We also support email-based alerts, which can be configured by providing the necessary SMTP details. On resolution of alerts, email notifications are sent.
Configuration
There are certain environment variables that need to be configured in the Prophecy admin UI.
Edit Alert Configs
To edit the alert configurations in Prophecy, follow these steps:
- Log in to Prophecy as an admin user.
- Navigate to the Admin tab of the Prophecy Settings page.
- Within the Admin main tab, select the Config subtab.
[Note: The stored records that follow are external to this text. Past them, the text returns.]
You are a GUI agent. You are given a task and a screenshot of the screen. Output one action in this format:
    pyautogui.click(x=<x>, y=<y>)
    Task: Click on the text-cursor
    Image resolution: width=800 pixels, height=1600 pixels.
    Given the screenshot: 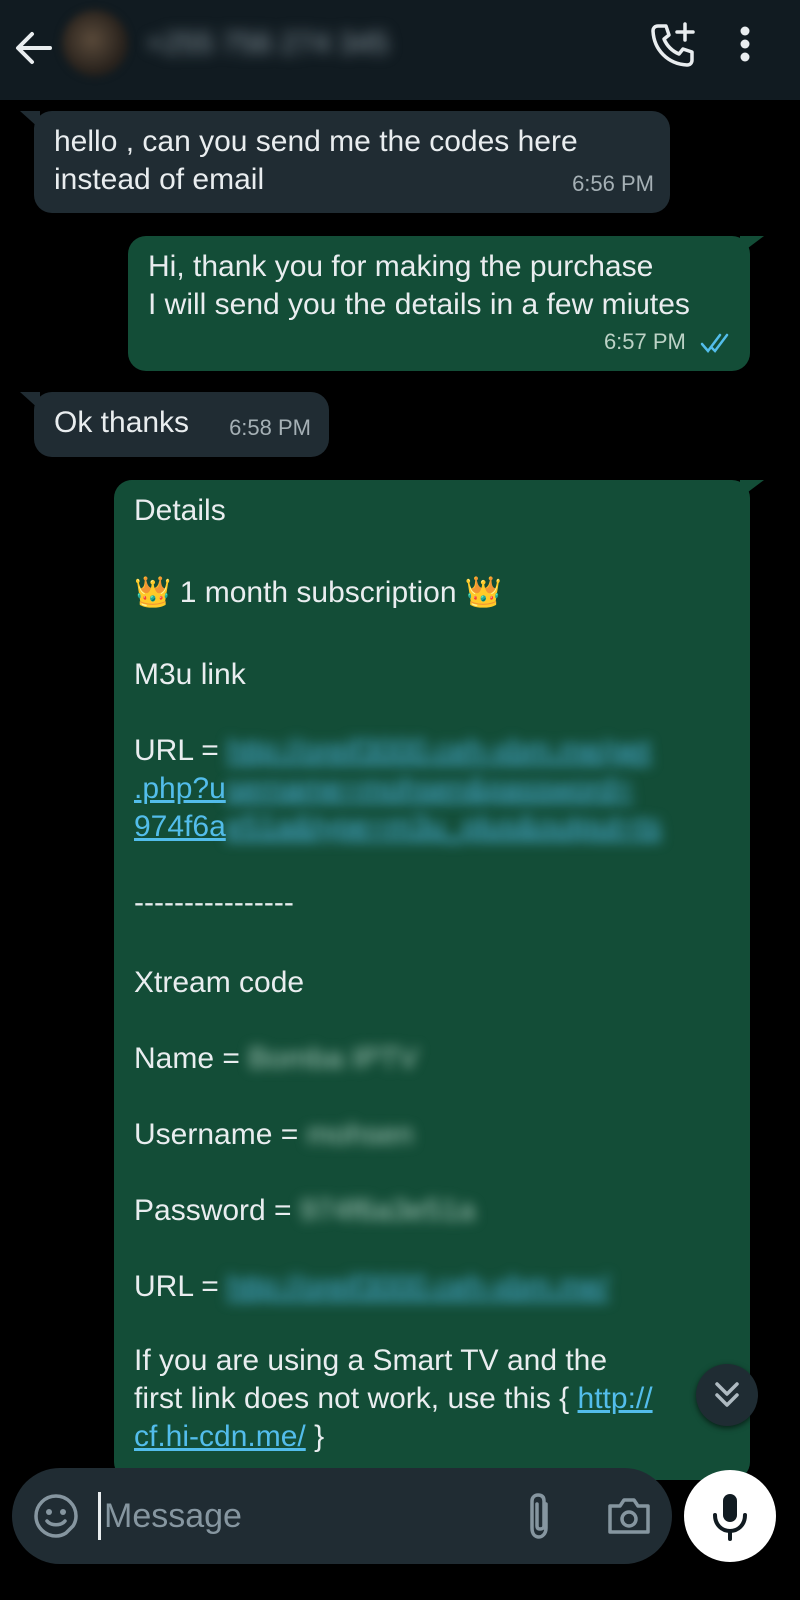 What is the action you would take?
    pyautogui.click(x=100, y=1516)
    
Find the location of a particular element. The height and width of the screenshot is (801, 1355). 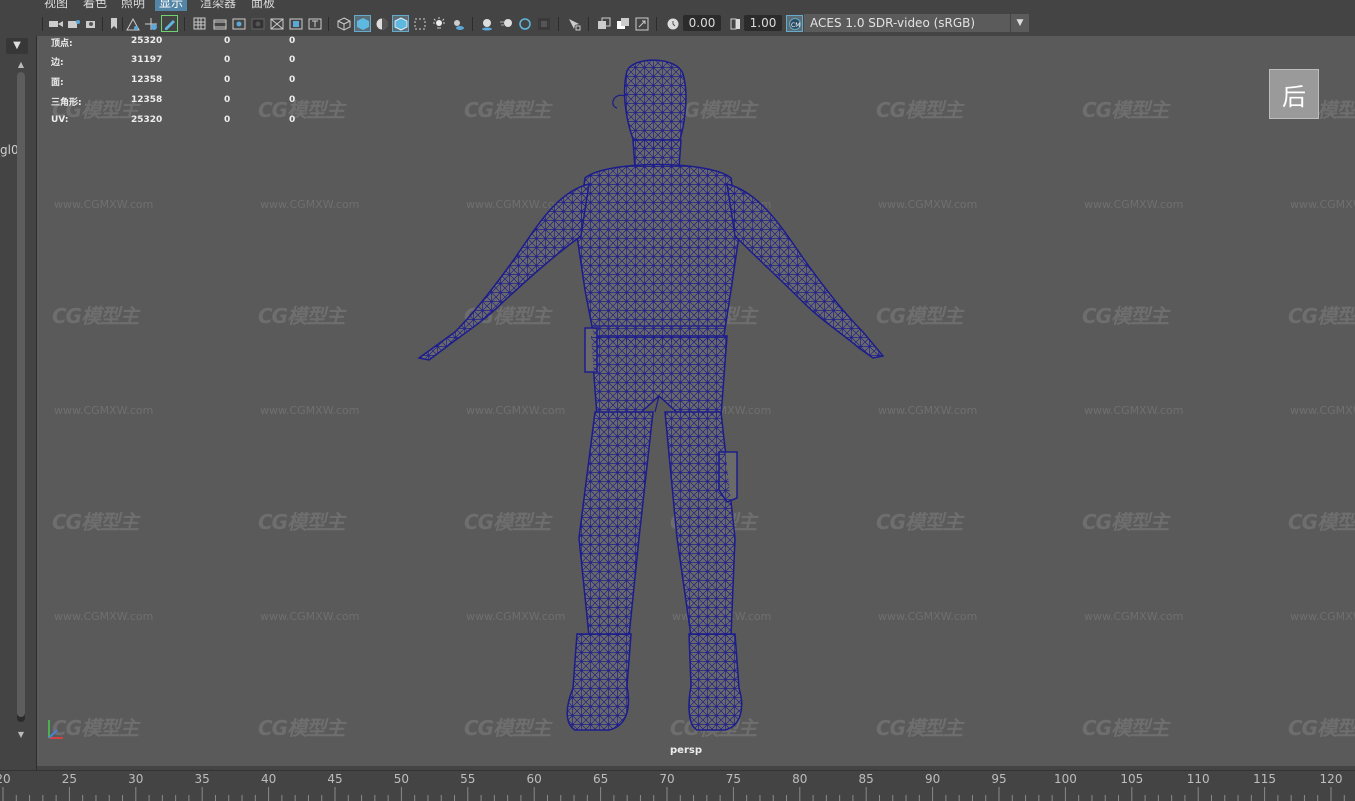

svg-text: CM is located at coordinates (796, 26).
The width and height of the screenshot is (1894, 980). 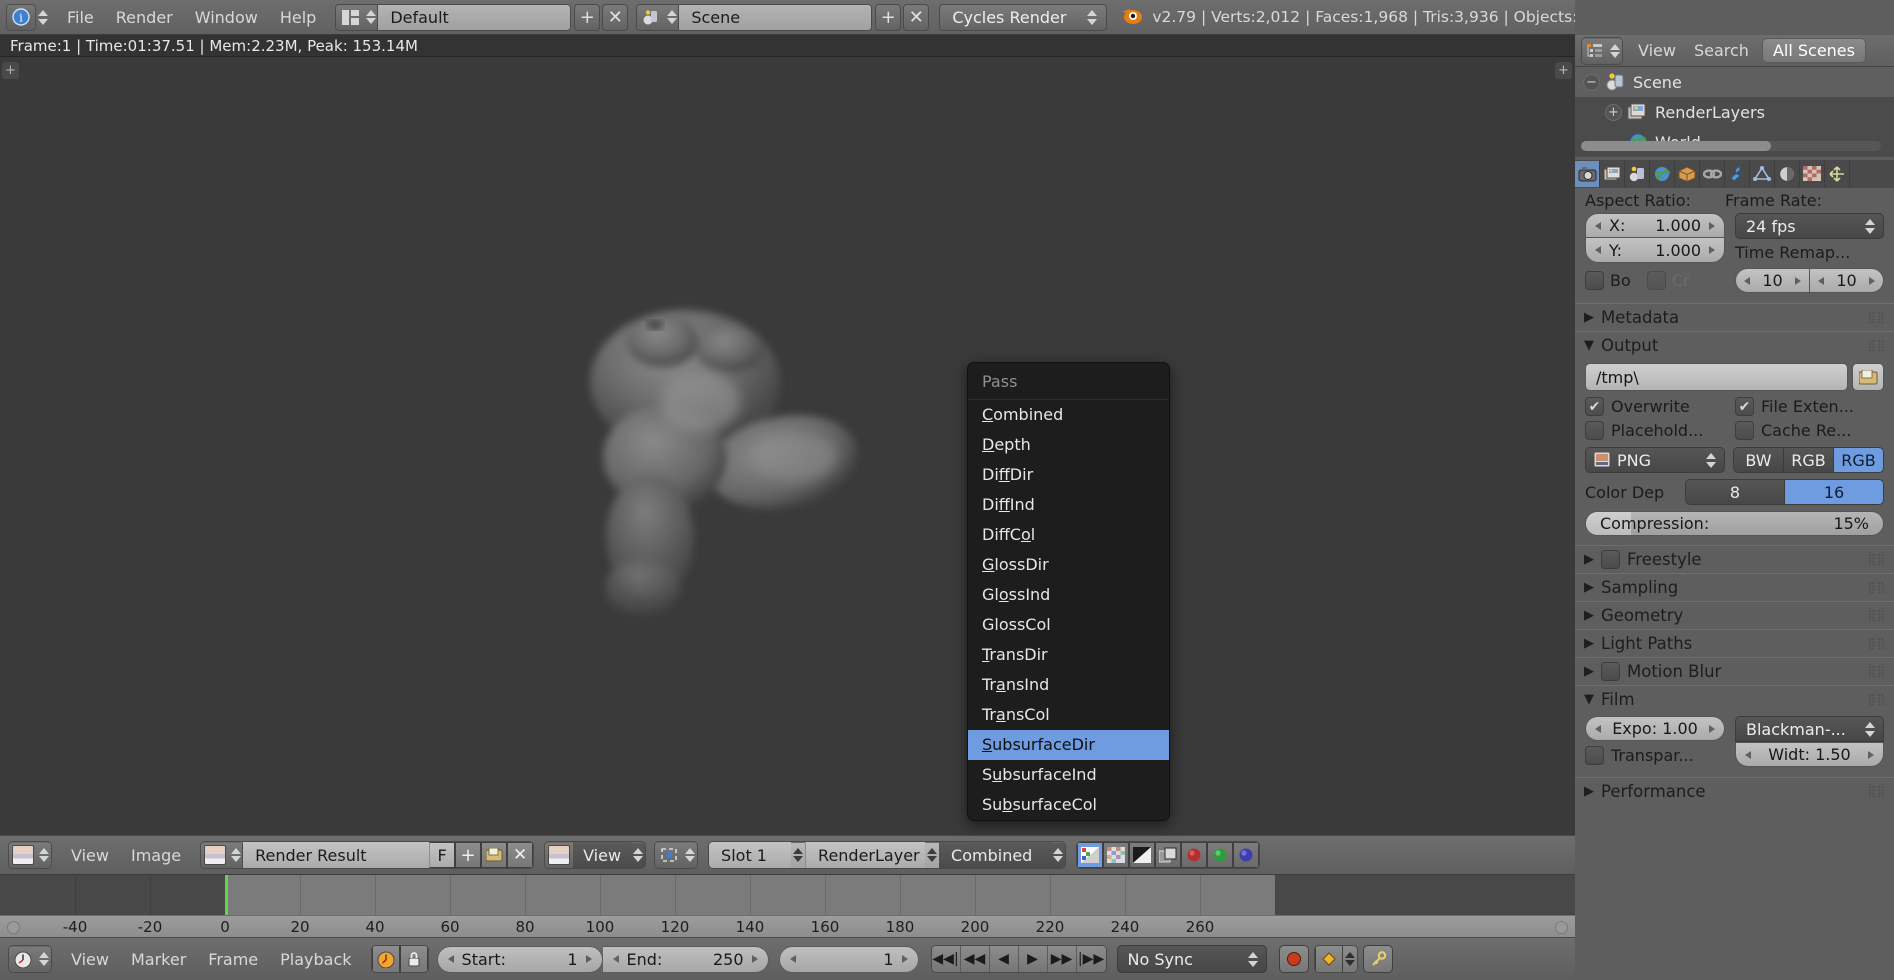 What do you see at coordinates (1062, 959) in the screenshot?
I see `next-keyframe-icon: ▶▶` at bounding box center [1062, 959].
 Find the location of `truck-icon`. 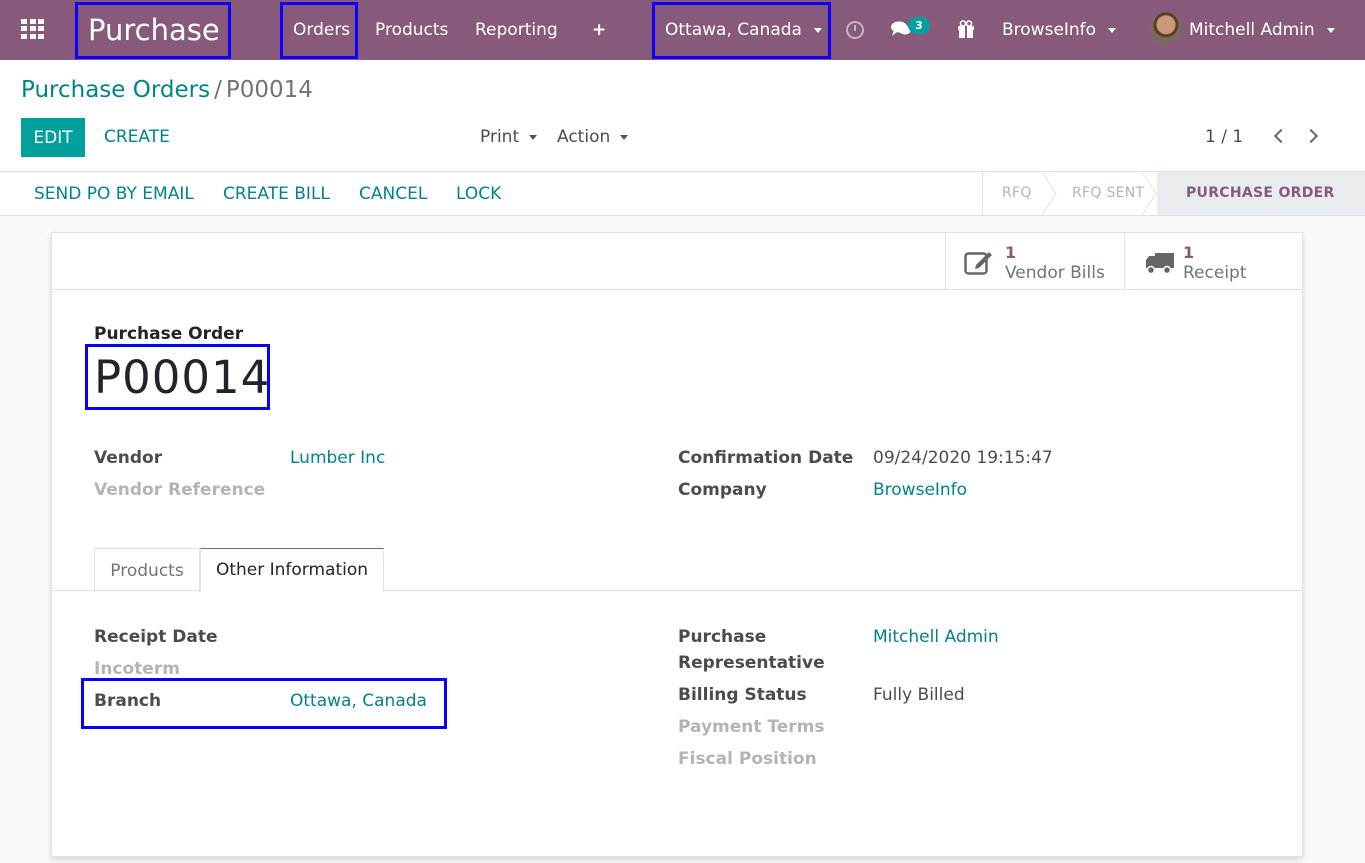

truck-icon is located at coordinates (1160, 264).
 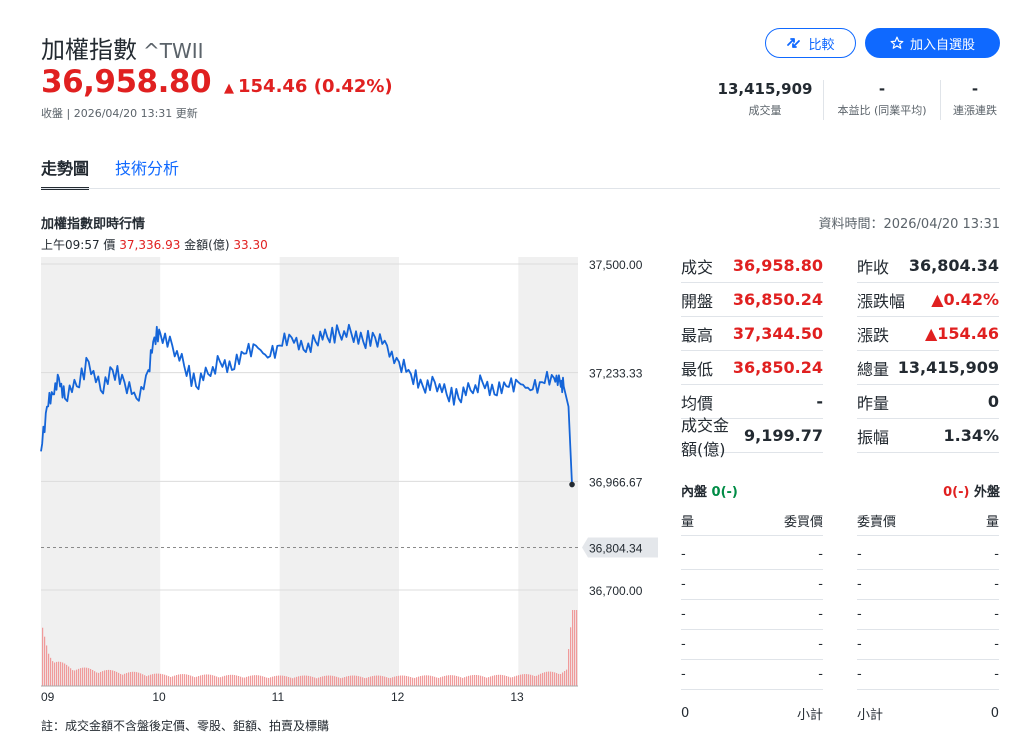 I want to click on quote-label: 最高, so click(x=698, y=335).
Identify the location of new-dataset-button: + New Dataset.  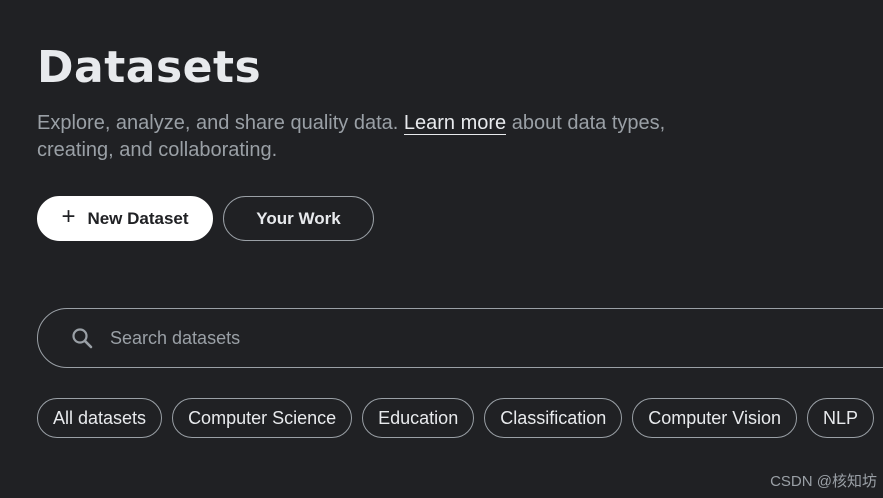
(125, 218).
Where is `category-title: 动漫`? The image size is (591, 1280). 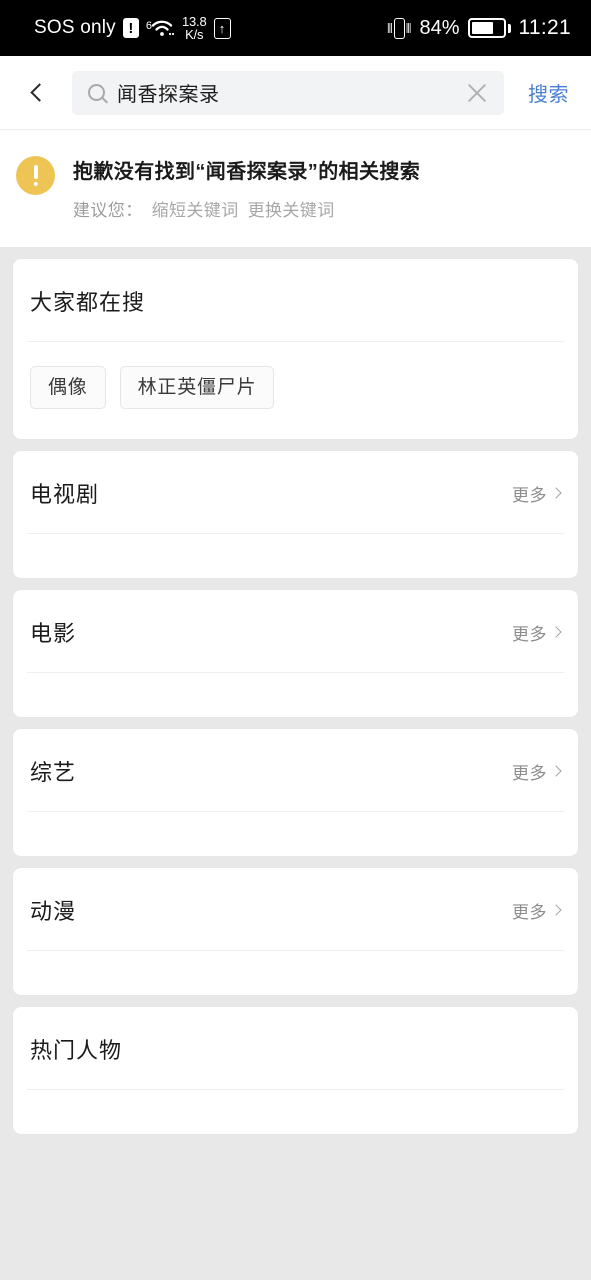
category-title: 动漫 is located at coordinates (54, 912).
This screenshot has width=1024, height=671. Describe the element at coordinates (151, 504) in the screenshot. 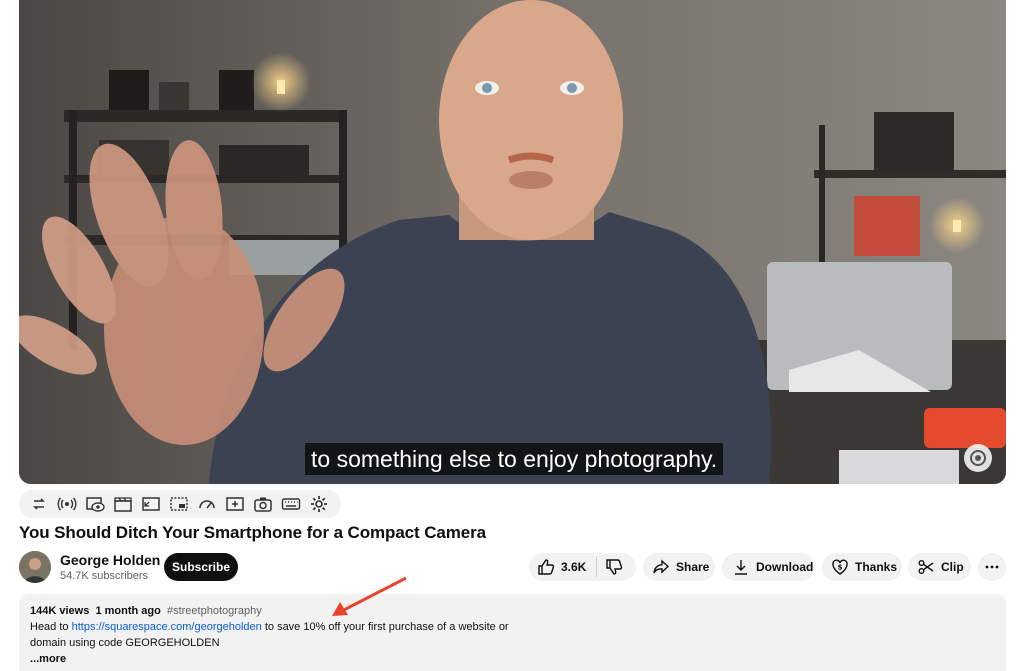

I see `aspect-ratio-icon` at that location.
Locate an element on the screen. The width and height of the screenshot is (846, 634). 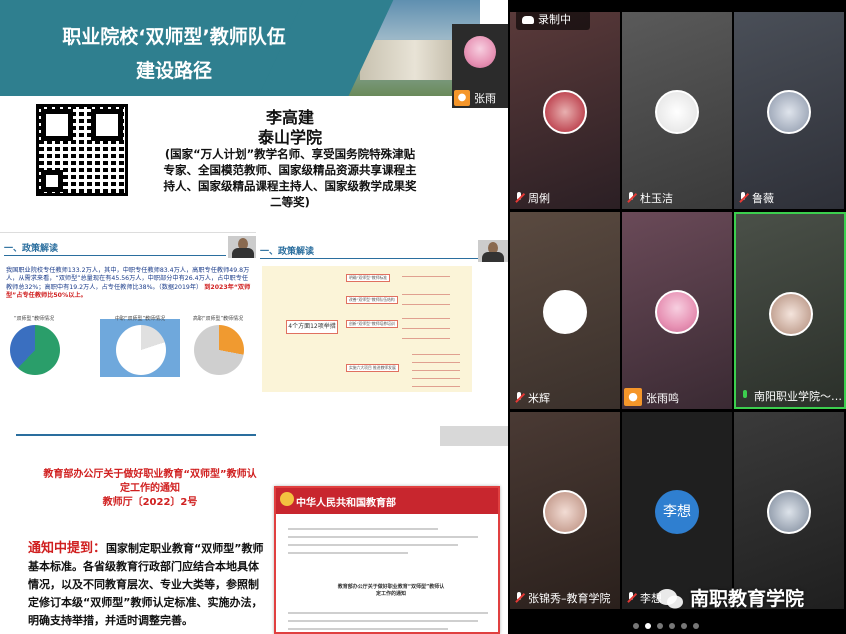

- Click on the Alert Config subtab to configure the alert settings.
JSON format
Below are JSON configurations within the Prophecy UI that need to be enabled to support this functionality. You will have to configure only the options which you require. Make sure to maintain a JSON format mentioned below while configuring the different options. Most of the values below are defaults or sample values.
{
"alertConfigs": [
{
"maxAllowedOccurrenceCount": 20,
"metricsType": "CPU_USAGE",
"thresholdValue": 0.95
},
{
"maxAllowedOccurrenceCount": 3,
"metricsType": "DISK_USAGE",
"thresholdValue": 0.95
},
{
"maxAllowedOccurrenceCount": 3,
"metricsType": "FILE_COUNT",
"thresholdValue": 0.95
},
{
"maxAllowedOccurrenceCount": 20,
"metricsType": "MEMORY_USAGE",
"thresholdValue": 0.8
}
],
"enableAlerts": true,
"enableServiceSuspend": true,
"notificationEmailIDs": [
"customer1@test.com",
"customer2@test.com"
],
"reAlertIntervalinMinutes": 120,
"relativeWarningThreshold": 0.05,
"smtp": {
"password": "********",
"senderEmailID": "sender@test.com",
"serverHostname": "smtp.test.com",
"serverPort": 587
},
"suspensionWindowinMinutes": 60
}
Supported configuration variables
Configuration variable name | Description | Default value |
---|---|---|
alertConfigs.maxAllowedOccurrenceCount | Number of consecutive occurrences to hit before triggering an alert (warning/critical). Every interval defaults to 30s. | 20 (or) 10mins for CPU/Memory, 3 (or) 1.5mins for Disk Usage/File Count |
alertConfigs.metricsType | The metric type tracked | CPU_USAGE, DISK_USAGE, FILE_COUNT, MEMORY_USAGE |
alertConfigs.thresholdValue | The threshold value beyond which alert is triggered. This is a fractional value between 0 and 1 | 0.8 for MEMORY_USAGE and 0.95 for others |
enableAlerts | Enabling of alerting system | true |
notificationEmailIDs | List of emails to notify in case of hitting alerts, this list is comma separated | [] |
reAlertIntervalinMinutes | How often should triggered alerts resend the email in minutes | 120 |
relativeWarningThreshold | It is the (configured threshold - relativeWarningThreshold) value after which WARNING is generated before hitting CRITICAL state. This is a fractional value between 0 and 1. Defaulted to 5% less than threshold value. | 0.05 |
smtp.password | The password of the SMTP server credential. This is an encrypted value. Setting this to NULL will disable email alerting. | NULL |
smtp.senderEmailID | The send email ID at the SMTP server. Setting this to NULL will disable SMTP email alerting. | NULL |
smtp.serverHostname | The SMTP hostname of the server. | smtp.gmail.com |
smtp.serverPort | The SMTP port of the server credential. Setting this to 0 will disable SMTP email alerting. | 587 |
suspensionWindowinMinutes | Time after which suspension of critical services is to be done in minutes | 60 |
Alerting guidelines
- The default configured values satisfy most use cases.
- If you set
enableAlerts
to false, this will disable the alerting system. Monitoring will still work and be visible from the Admin Monitoring subtab.